Building a culture of unified support focused on completion won’t happen overnight. It took 30 years for Rio Salado to get to this point. Our upside-down faculty model has made it possible for the college to adapt a corporate “systems approach,” and all Rio Salado staff and faculty participate in a training program to instill a unified commitment to helping students complete their degree programs.

Technical Challenges

13

Staying ahead of the online curve comes with its share of challenges. Rio Salado had to build its own learning management system because there wasn’t one available that would support all of the features that our faculty and students wanted. In partnership with Microsoft and Dell, RioLearn was designed to be scalable to more than 100,000 students.

14

However, a few years ago, it didn’t fully support Mac users. Although students could access their coursework, they had to switch Internet browsers to do so. A new version of RioLearn was launched in 2010 to help students access their courses, regardless of the platform they are using.

226

15

We’ve also learned that many of our students are co-enrolled in traditional colleges and universities.

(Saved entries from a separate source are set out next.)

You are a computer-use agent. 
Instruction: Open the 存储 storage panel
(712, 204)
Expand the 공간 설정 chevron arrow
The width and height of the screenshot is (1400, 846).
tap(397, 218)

They come to Rio Salado for flexibility, affordability, and convenience to accelerate their degree on their terms. They bank credits and ultimately transfer those credits to complete their degrees at another institution.

16

A recent report examines Rio Salado’s efforts and the experience and perspectives of more than 30 institutions throughout the U.S. addressing similar challenges to ensure student success—especially for low-income, minority, and adult students—and pursuing promising approaches to increase college completion rates.

Reimagining the System

17

Our country can’t continue to allow millions of people who are college material to fall through the cracks. We must find new, convenient, and high-quality educational options for students who might otherwise have missed out on a college education. That means serving more students in more places—especially where college enrollments have been capped—through efforts such as online early college initiatives, by creating cohorts at the high-school level and developing open-source courses.

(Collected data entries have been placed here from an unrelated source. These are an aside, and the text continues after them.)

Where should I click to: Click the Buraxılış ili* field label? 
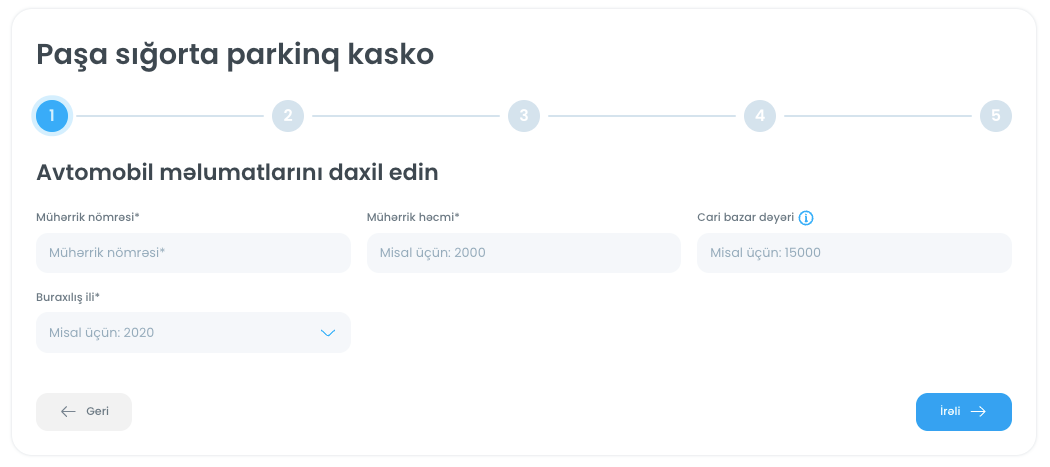[68, 297]
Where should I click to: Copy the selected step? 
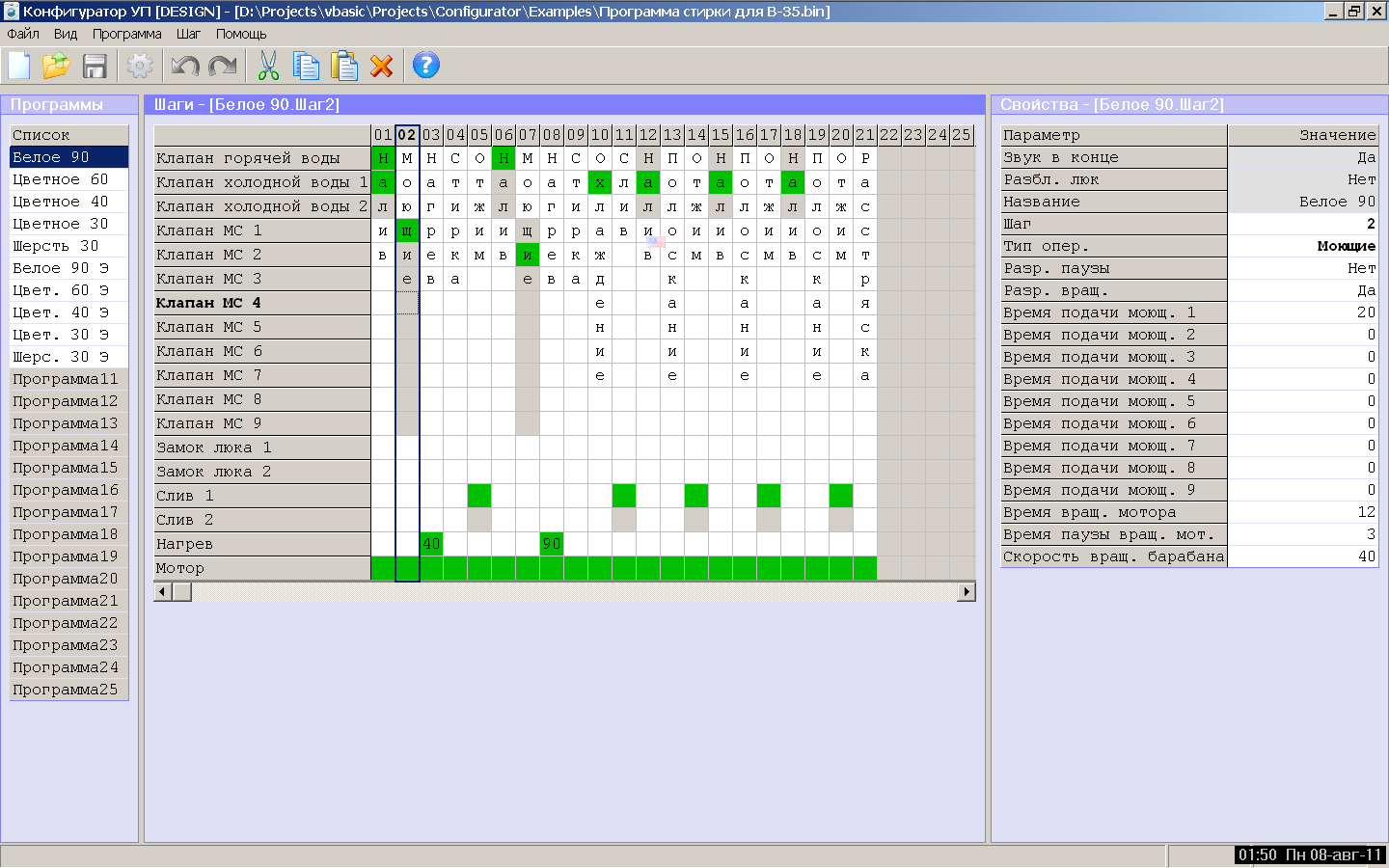(306, 66)
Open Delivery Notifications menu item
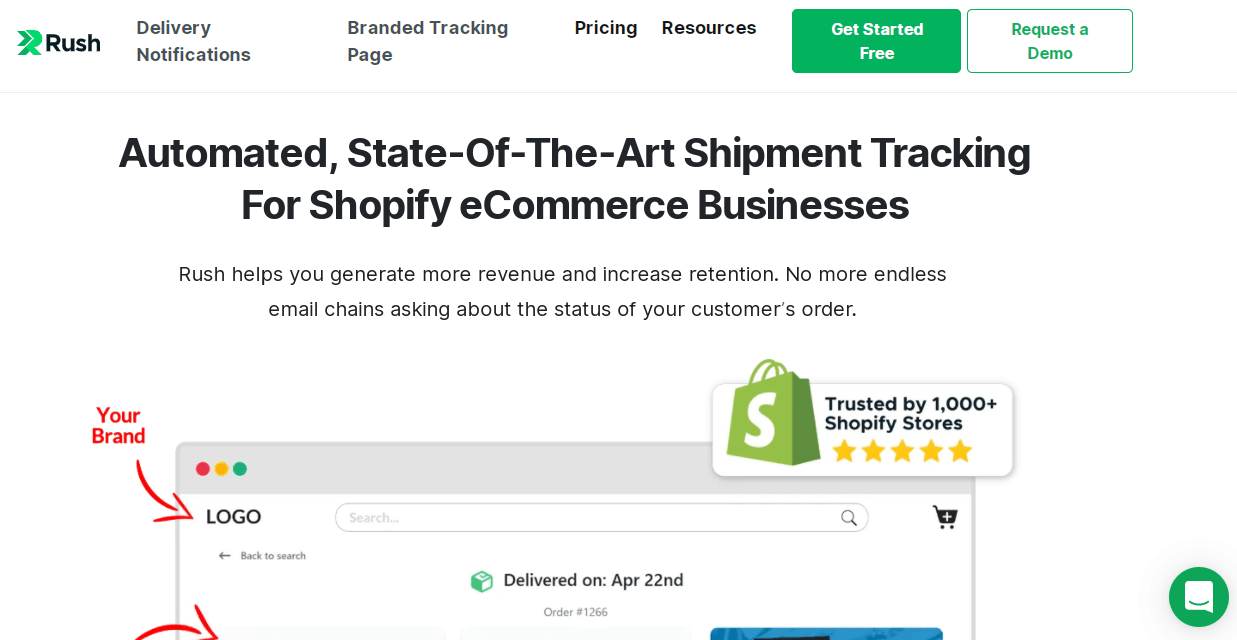This screenshot has width=1237, height=640. pos(193,41)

“We must find new, convenient, and high-quality educational options for students.”

18

With tuition rising faster than the rate of inflation, and the best-paying jobs requiring some form of postsecondary degree, specialized certification, or licensure, we have to find solutions that lower costs for students. We need to innovate. We need new models of education to leverage public resources through private and public partnerships and increase the capacity to serve nontraditional students through productive and cost-efficient means.

19

It’s encouraging to see the rapid growth in affordable online learning. It has broken down the barriers of time, distance, and affordability without sacrificing high-quality academics. But shoring up its credibility and value for students means heeding some of the lessons learned over the past 15 years. The stakes for getting it right are certainly high and getting higher.

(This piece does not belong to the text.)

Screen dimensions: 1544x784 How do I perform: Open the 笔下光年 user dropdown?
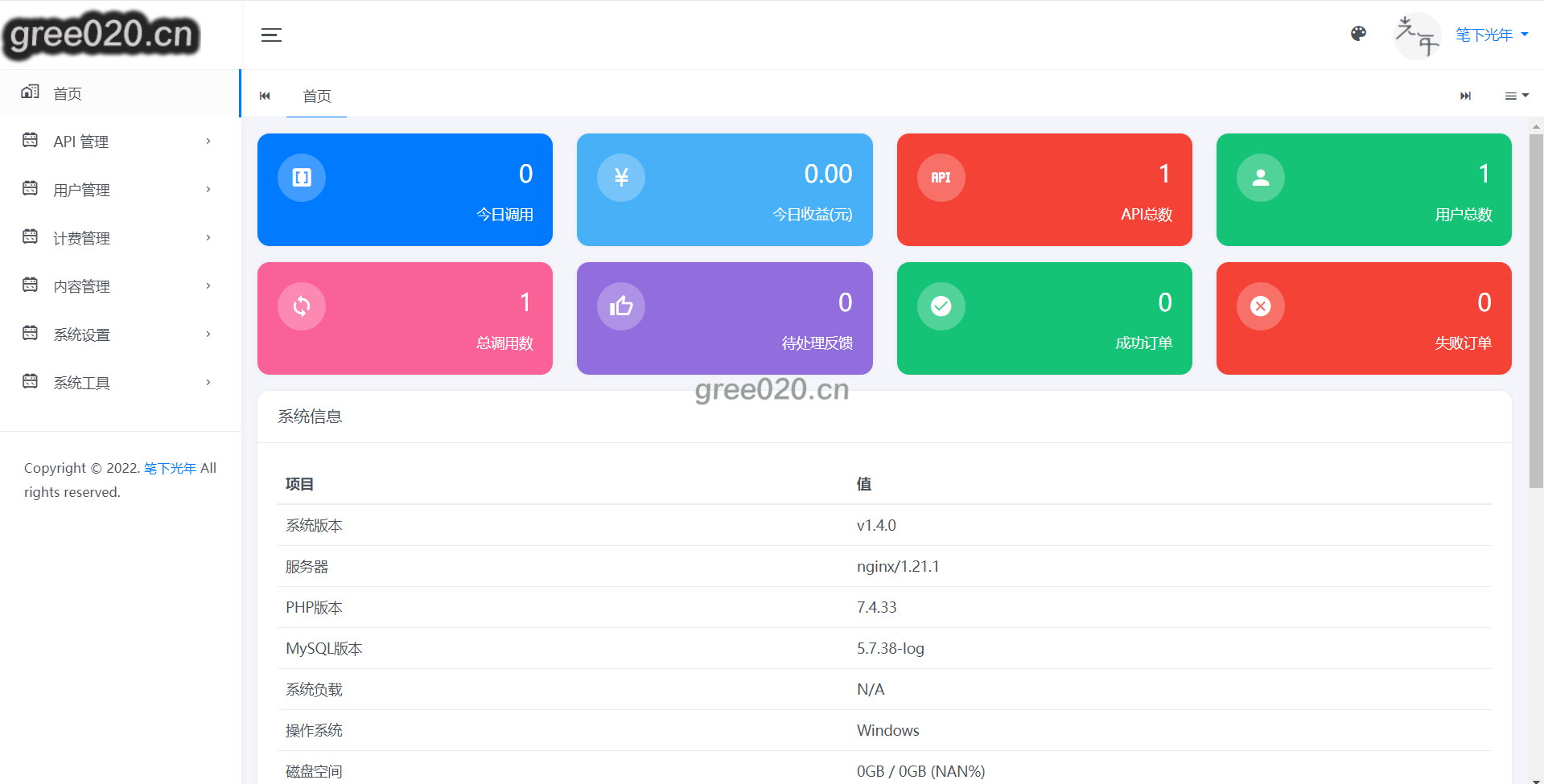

AT ISSUE: SOURCES FOR USING ALTERNATIVE APPROACHES TO ARGUMENT

  1. According to Bustamante, “[T]here is healthy skepticism about the proliferation of online learning” (para. 4). What does he mean? What reservations, if any, do you have about the rise of online education?

  2. In this essay, where does the claim appear? How is this claim qualified? How does the qualifier set up the rest of the essay?

  3. Bustamante’s article focuses on the development of one school’s online education program. Do you think the risks and rewards he discusses also apply to other schools’ online offerings? What factors might account for any differences in other schools’ experiences with online learning?

    227

  4. What is Bustamante’s purpose? What does he want readers to take away from his essay?

  5. Does Bustamante ever address opposing arguments? If he does, where? If he does not, should he have addressed them? Explain.

  6. What does Bustamante mean when he says that we must reimagine the system of higher education? What problems does he see with the current educational system? How will online education help solve these problems?